Among the great masters of graphics, the figure of could not be missed Georges rouault, here with the colored aquatint Christ on the Cross (1936), the culmination of his years-long research on the figure of Christ. The definitive version of this masterpiece is presented, along with five rare color proofs and one in black and white, the sequence of which makes the steps necessary to obtain the final result evident.
The exhibition then offers a survey of the great tradition of Italian graphics, with cubo-futurist works by Gino Severini (The milliner, 1916), metaphysicians of Giorgio de Chirico. In the Italian panorama of the last century, masters of engraving also stand out such as Joseph Viviani (Dogs and cabins, 1965) e Luigi Bartolini (The fragile shell, 1936) and figures of painters and sculptors who saw in art printing a field of autonomous expression; this is the case of Giorgio Morandi (Still life with bread basket, 1921), Marino Marini (The test, 1942; The Black Knight, 1960), Max Campigli (The game of diabolo, 1952; Women at the Eiffel Tower, 1951), Zoran Music (Filet bleu, 1957) and two Informal poets such as Emilio Vedova (Clash of Situations opera 13, 1959) e Alberto Burri (Combustion, 1963-1964).

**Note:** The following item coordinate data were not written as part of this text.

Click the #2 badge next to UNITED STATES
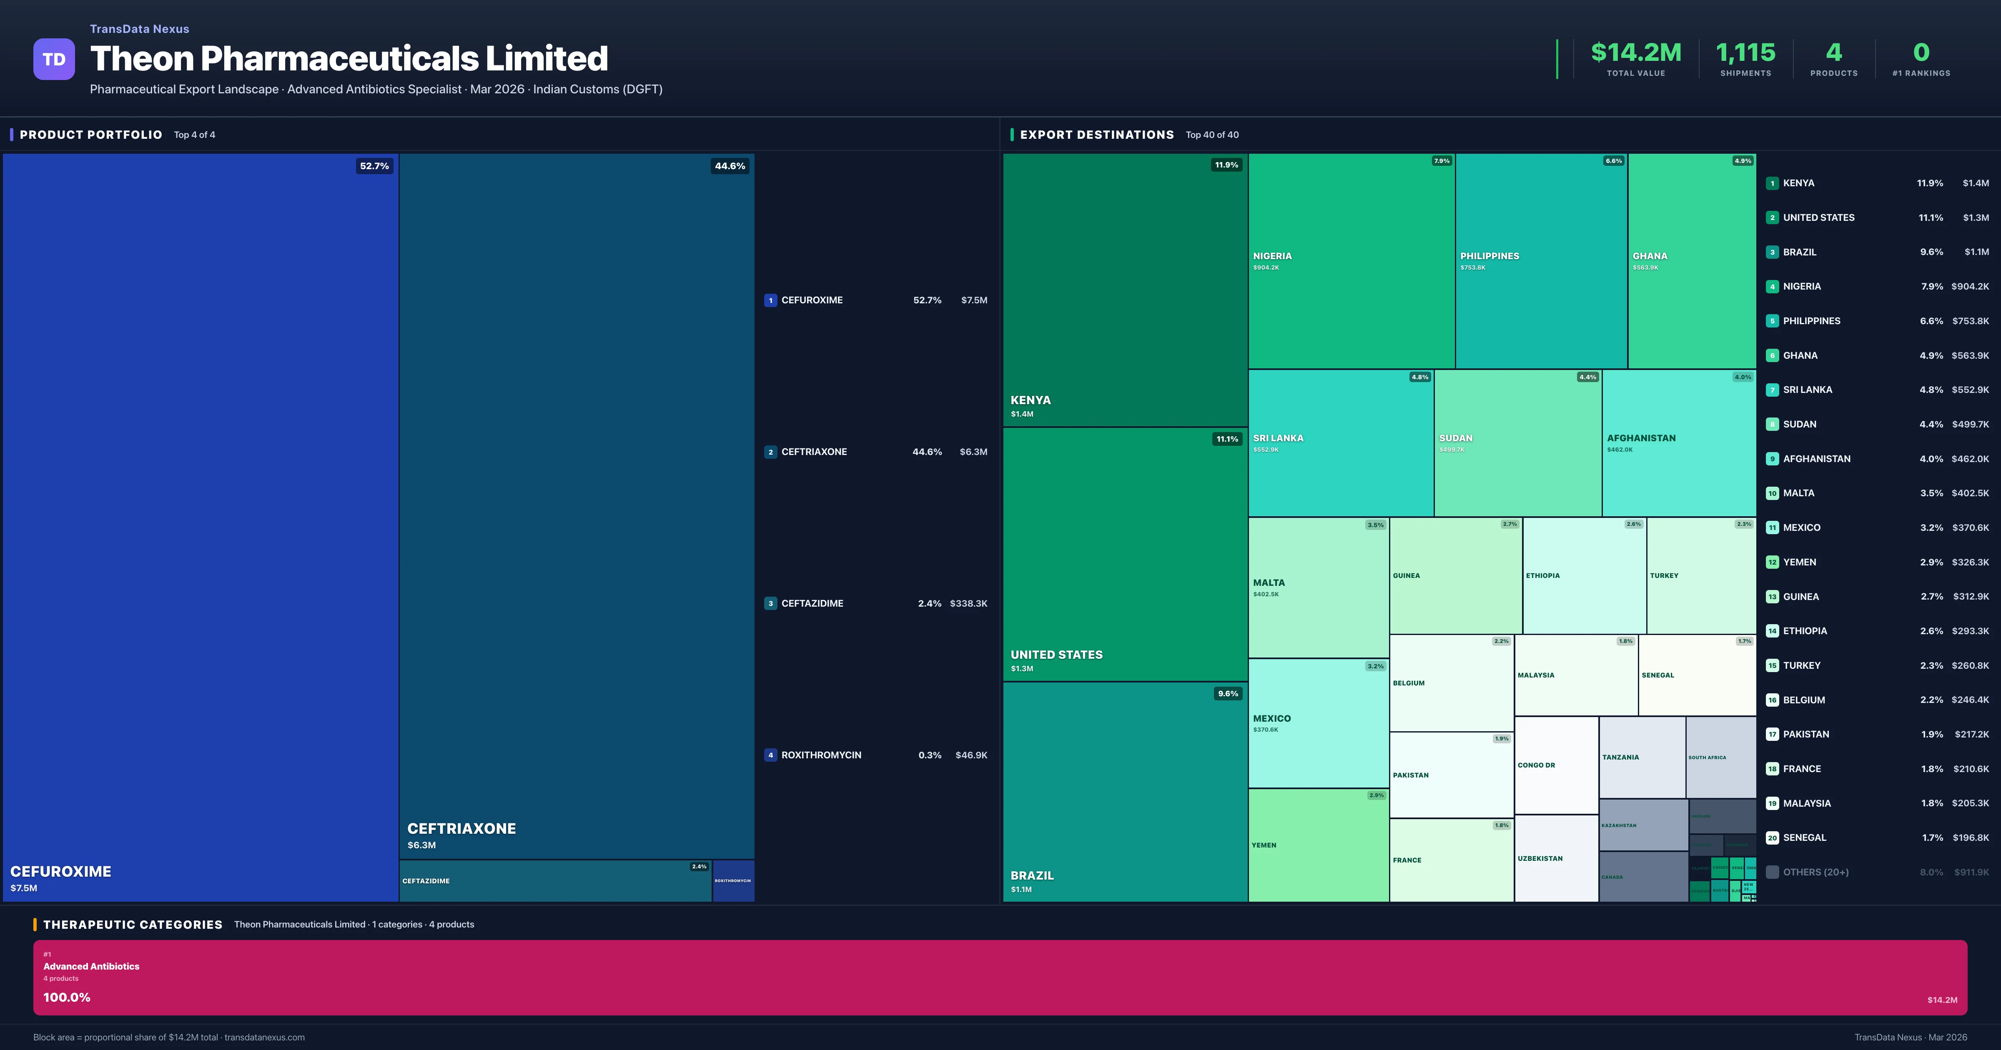 click(1773, 217)
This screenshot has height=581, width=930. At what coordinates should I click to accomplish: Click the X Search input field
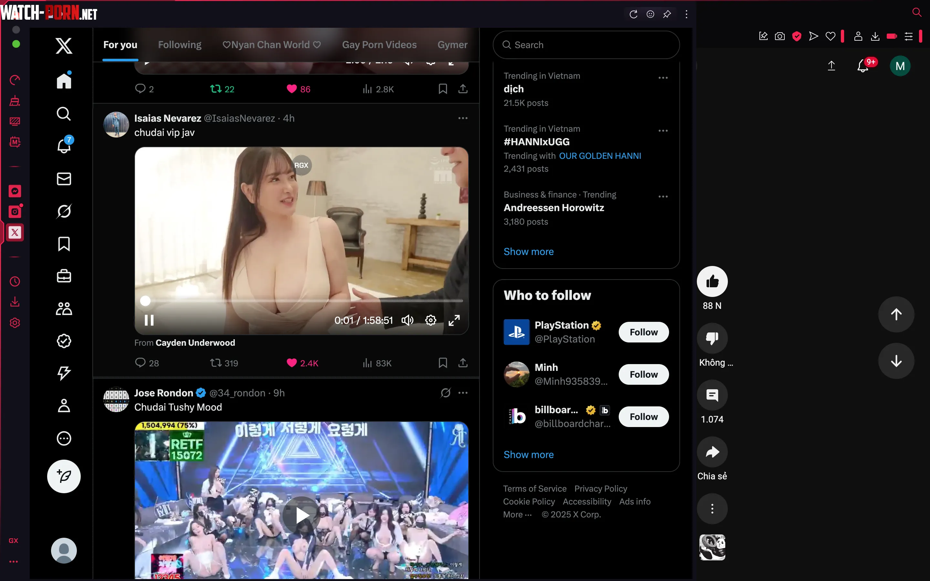[592, 45]
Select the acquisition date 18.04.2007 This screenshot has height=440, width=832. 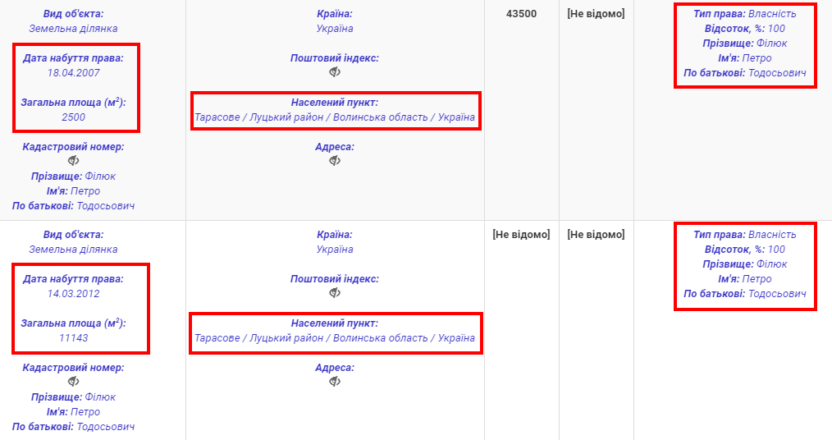[x=73, y=73]
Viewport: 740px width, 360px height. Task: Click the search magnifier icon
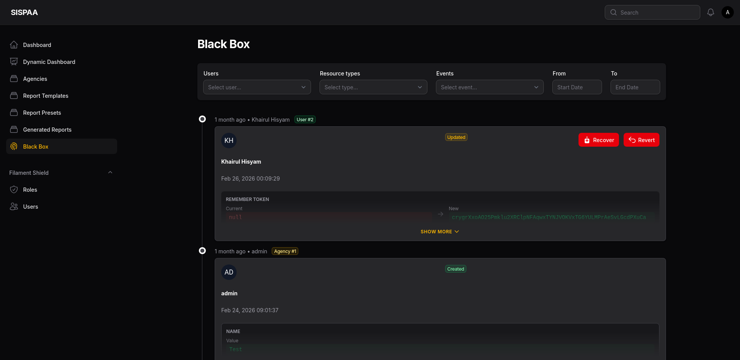click(x=614, y=12)
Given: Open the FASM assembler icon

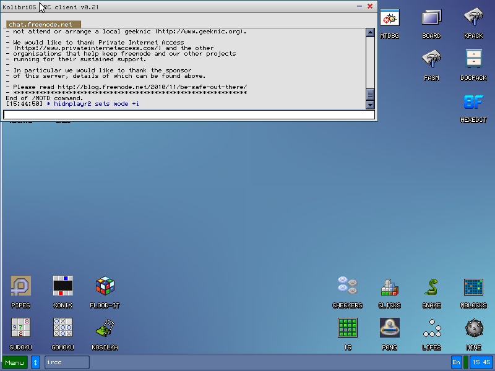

The exhibition also offers a precious opportunity to understand the role and expressive possibilities of the different printing techniques, from etching to lithography, from xylography to pochoir, and tells the story of the relationship between the masters and their trusted printers: a non-hierarchical relationship, which far surpasses the boundaries drawn between creator and executor.
The exhibition is accompanied by a catalogue produced by Ponte43 for ViDi cultural editions.
FROM RENOIR TO PICASSO, FROM MIRÓ TO FONTANA. 120 masterpieces of 900th-century graphics
Orangery, Royal Palace of Monza (viale Brianza 1)
September 28, 2024 - February 23, 2025
Timetables:
Wednesday to Friday 10.00 – 13.00; 14.00 – 18.00
Saturday, Sunday and public holidays 10.00 – 19.00
(The ticket office closes one hour before)
tickets:
Full: €12,00;
Reduced: €10,00;
School ticket (of all levels): €5,00;
Children (7 to 12 years): €5,00;
Free: disabled visitors (over 74% disability) and 1 companion only in case of non-self-sufficiency; children up to 6 years old; companion of school groups (2 per group); companion of adult groups (1 per group); holders of Musei Lombardia season tickets.